# Crime



## Ralpho (Dec 3, 2013)

Hi All,

Good morning, hope you are having a nice weekend, I was just hoping to find out and clarify some issues.

We are moving over to Alentejo in March and I have heard from a few people that there is quite a high crime rate there, would it be possible to find out if this is true?

Or would anyone have any weblinks to show the statistics, I have looked online but there does not seem to be very much information on this matter.

Kindest Regards

Owen


----------



## canoeman (Mar 3, 2011)

These are two major police sites
GNR Guarda Nacional Republicana
Policia de Segurança Publica :: Homepage

Statistics wouldn't even know where to start, might be somewhere in the useful links at bottom of sites


----------



## Liesbetje (Aug 12, 2011)

I don't know about official number, but where I am in Alentejo one does not often hear anything about crime… Or maybe I'm just not listening carefully ;-)


----------



## Ralpho (Dec 3, 2013)

Hi,

Thank you for your quick responses, it is very much appreciated.

It is also great to hear that regarding Alentejo, the reason i was a little concerned is because the property we are moving to is quite a far distance from the nearest town and any neighbours.

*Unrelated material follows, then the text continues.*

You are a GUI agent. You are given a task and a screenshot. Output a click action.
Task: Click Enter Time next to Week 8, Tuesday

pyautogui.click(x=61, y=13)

Thank you for your input to my question.

Kindest Regards


----------



## Ralpho (Dec 3, 2013)

Thank you once again canoe man, you have been a great help

Hope you have a great day.

Kindest Regards


----------



## Liesbetje (Aug 12, 2011)

Ralpho said:


> Hi,
> 
> Thank you for your quick responses, it is very much appreciated.
> 
> ...


Hi Ralpho,

If this is your permanent home, I don't think you should worry. I have heard stories about remote holiday places that ended up completely empty and wrecked when the owners got there after being away for a month. I picked a house in the center of town as my holiday home, hope I'll always come home to a house in a good state…fingers crossed. Anyways, good luck with your move!!! Alentejo is lovely!!


----------



## canoeman (Mar 3, 2011)

Even so Portuguese are also quite security conscious possibly because they don't believe that much in insurance, frequently to see lower level windows barred even decoratively and a very good range of locks to doors


----------



## coati (Sep 12, 2012)

Crime - about zero here in Ourique, mind you the population is sheep mainly.


----------



## Ralpho (Dec 3, 2013)

haha thanks a lot Coati, it has put my mind at rest, i had heard some stories over the past few days and this has put my mind at rest.


----------



## AidanMcK (Nov 21, 2011)

According to some locals we talked to this summer in some villages around Evora, northern Alentejo, crime was non-existent also. Of course it's hard to know for sure. What are these stories you've been hearing? Anything to worry about? Good to hear Ourique sounds safe also.


----------



## coati (Sep 12, 2012)

We are out in the Montado 6 km out as are most brits we know here. I used to live in Zambia close to the Zaire border, where every night there were big guns everywhere.
NO COMPARISON safer than UK IMHO. BUT that doesnt mean dropping your guard, you can find bad folk anywhere. People always try to frighten expats with stories and forum comments. I and my wife walked hundreds of kilometres through Central and South America where we were told we would die instantly, we didnt; indeed the only criminal we met was an aged SCOTSMAN selling drugs out of a basket on his bike!


----------